Kaleidoscope of the heart: It's what happens after the marriage search that's important

香山リカのココロの万華鏡:大切なのは「婚活」の先 /東京

Recently a series of catchphrases have been coined to describe the situation of single women in Japan -- such as "ohitorisama" (Ms. Loner), "makeinu" (Ms. Loser, for unmarried women over 30), and "konkatsu" (hubby-hunting) -- and have become topics for lively discussion.


But when these loners and losers who actively start hubby-hunting actually snare themselves a marriage partner, do they live happily ever after?


The answer for many such women is no. It turns out that quite a few of these women, who are supposed to be happy newlyweds, begin to come down with psychological disorders.


Their parents are happy for them, and they continue to work at their jobs as they always have, and the men who have become their husbands pitch in with the housework. Yet a conspicuous number of them fall into a state which prevents them from being enthusiastic about their housework and jobs, and they begin to feel down in the dumps.



When I probe the source of their stress, nothing pops up. At most, a woman might volunteer that "living with a stranger, my husband, just doesn't suit me well." When she tells me that "my husband is considerate, and of course I don't dislike him, but when he's there on his days off, I just can't relax ..." I look into her face and get a sudden urge to ask her, "Then what does marriage actually mean to you?


Living with a stranger is part and parcel of marriage, but for many of these women, their conception of marriage seems to freeze at the point that they send out postcards and e-mails announcing that they have gotten married.

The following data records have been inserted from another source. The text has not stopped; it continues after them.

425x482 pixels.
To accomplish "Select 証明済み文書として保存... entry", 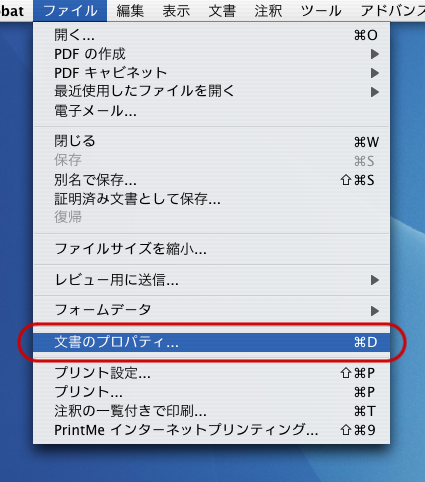I will pos(211,199).
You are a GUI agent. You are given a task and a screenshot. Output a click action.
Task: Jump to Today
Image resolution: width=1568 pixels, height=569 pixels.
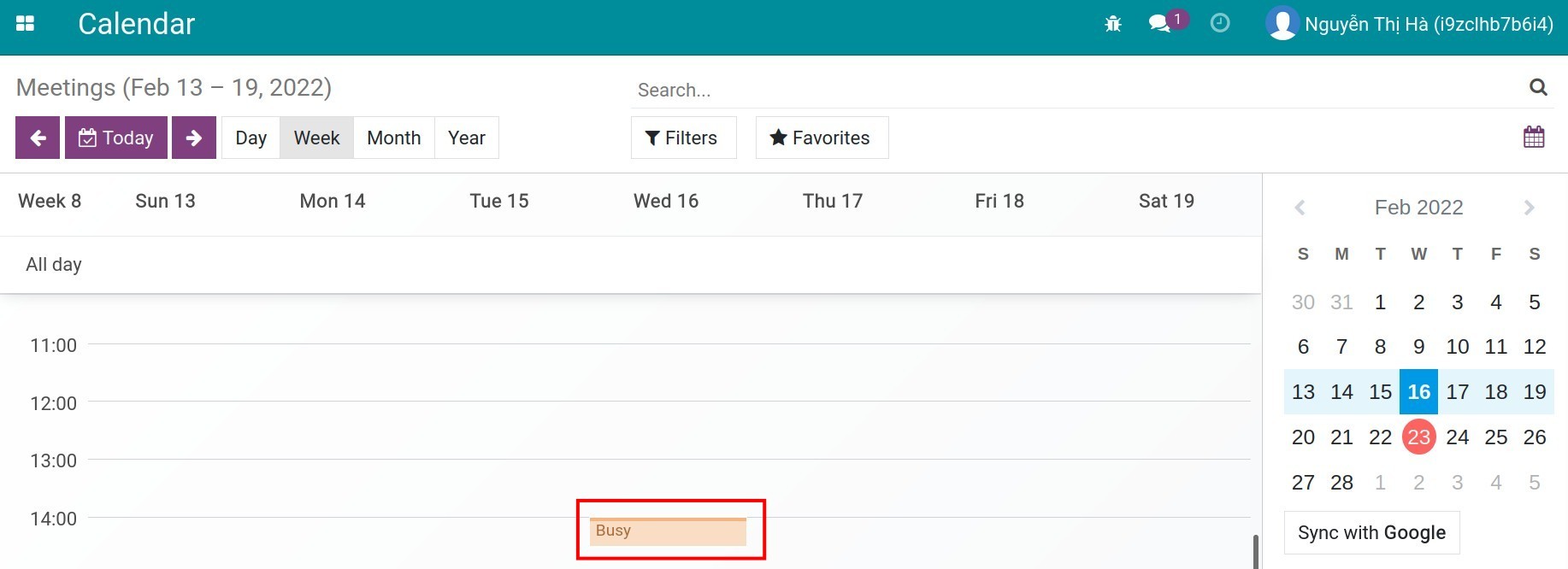pos(116,138)
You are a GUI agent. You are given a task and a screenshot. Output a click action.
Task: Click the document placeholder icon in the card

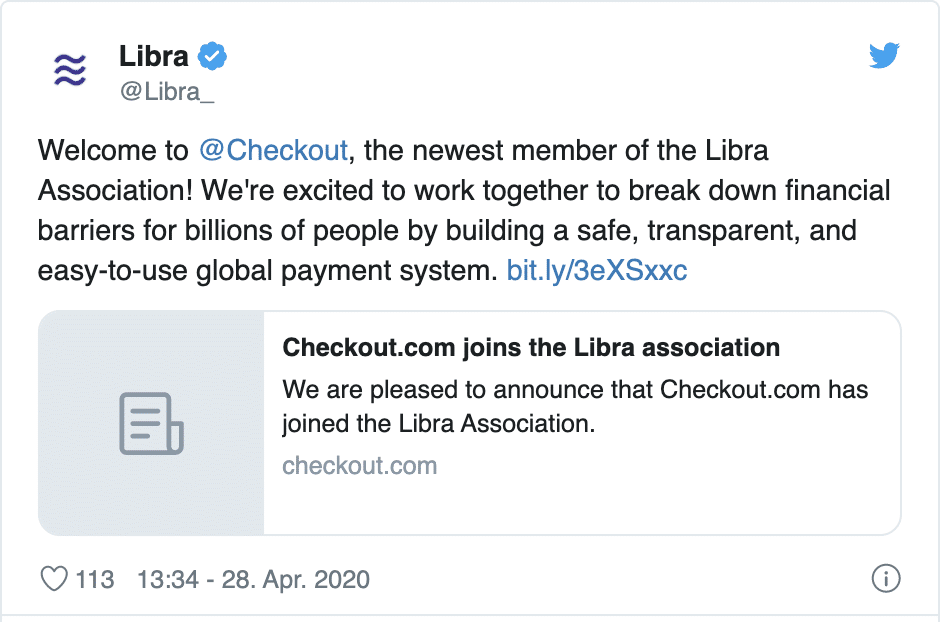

Women may have confidence in what they have accomplished in college and since getting a job, so lurking in their heart somewhere is the feeling that they don't want to change themselves so readily merely for the sake of something like marriage.


But they can't get used to living with their husbands, who are strangers to them. I am always at a loss when I try to figure out what kind of advice I should dispense to women who are maladjusted to married life. Even if I were to remind them of the vows they exchanged at their weddings -- "in sickness and in health, to love and to cherish," they would not come around.


The hubby hunts that these women actively embark on in order to get married are all good and well. But what is important is what happens after they succeed in their search. While they will be adored by their husbands in the early stages after the wedding, marriages are supposed to last for many decades.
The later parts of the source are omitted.